→ Word and item position data:
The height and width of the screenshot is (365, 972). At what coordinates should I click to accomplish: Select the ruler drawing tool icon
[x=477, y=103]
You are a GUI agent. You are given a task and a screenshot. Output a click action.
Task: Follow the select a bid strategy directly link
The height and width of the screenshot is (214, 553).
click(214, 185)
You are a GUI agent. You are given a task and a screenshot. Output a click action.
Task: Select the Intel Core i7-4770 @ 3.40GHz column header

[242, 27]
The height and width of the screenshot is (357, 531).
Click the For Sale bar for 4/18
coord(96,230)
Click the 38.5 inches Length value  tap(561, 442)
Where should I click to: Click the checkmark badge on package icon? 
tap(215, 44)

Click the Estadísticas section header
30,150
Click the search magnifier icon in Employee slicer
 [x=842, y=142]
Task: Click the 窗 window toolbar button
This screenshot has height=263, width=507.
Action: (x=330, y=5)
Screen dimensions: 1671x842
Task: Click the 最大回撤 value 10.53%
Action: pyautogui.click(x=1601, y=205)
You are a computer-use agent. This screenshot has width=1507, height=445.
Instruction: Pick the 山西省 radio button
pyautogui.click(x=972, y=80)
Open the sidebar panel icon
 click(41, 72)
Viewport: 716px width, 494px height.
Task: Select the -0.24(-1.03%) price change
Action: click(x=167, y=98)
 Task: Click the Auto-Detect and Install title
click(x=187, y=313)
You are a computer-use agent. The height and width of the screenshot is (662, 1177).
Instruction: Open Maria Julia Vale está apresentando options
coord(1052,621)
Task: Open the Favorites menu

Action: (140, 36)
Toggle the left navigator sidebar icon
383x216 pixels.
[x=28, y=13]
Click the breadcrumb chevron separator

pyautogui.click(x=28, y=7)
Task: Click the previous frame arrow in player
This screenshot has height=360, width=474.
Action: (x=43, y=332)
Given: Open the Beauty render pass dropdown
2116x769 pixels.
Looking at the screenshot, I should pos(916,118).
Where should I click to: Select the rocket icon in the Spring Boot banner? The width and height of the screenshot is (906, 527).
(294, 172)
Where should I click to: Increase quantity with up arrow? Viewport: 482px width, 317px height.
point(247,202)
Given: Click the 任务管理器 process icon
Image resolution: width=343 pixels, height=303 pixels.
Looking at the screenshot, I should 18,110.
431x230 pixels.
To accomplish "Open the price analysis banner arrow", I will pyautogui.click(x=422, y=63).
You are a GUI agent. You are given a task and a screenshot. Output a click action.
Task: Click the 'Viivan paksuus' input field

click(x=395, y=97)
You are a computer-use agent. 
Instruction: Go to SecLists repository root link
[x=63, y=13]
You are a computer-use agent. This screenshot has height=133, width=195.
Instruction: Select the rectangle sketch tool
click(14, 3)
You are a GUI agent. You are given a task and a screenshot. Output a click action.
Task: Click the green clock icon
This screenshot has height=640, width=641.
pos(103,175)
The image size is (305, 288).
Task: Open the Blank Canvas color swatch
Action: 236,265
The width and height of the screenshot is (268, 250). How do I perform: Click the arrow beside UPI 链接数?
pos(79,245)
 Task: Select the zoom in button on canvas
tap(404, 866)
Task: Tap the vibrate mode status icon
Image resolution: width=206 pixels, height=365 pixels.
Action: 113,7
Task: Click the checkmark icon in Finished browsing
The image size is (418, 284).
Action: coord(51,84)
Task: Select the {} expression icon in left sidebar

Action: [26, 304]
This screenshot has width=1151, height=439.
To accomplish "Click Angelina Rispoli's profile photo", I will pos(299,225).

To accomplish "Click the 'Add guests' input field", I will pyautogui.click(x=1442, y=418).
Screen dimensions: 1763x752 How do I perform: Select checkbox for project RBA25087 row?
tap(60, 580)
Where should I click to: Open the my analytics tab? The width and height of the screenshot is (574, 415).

→ What you are asked to do:
Transcribe the lines from the one containing "This screenshot has width=1151, height=439." through the end of the records, inclusive, character for character.

→ Solution for this problem:
This screenshot has width=1151, height=439.
To accomplish "Click Angelina Rispoli's profile photo", I will pos(299,225).

To accomplish "Click the 'Add guests' input field", I will pyautogui.click(x=1442, y=418).
Screen dimensions: 1763x752 How do I perform: Select checkbox for project RBA25087 row?
tap(60, 580)
Where should I click to: Open the my analytics tab? The width and height of the screenshot is (574, 415).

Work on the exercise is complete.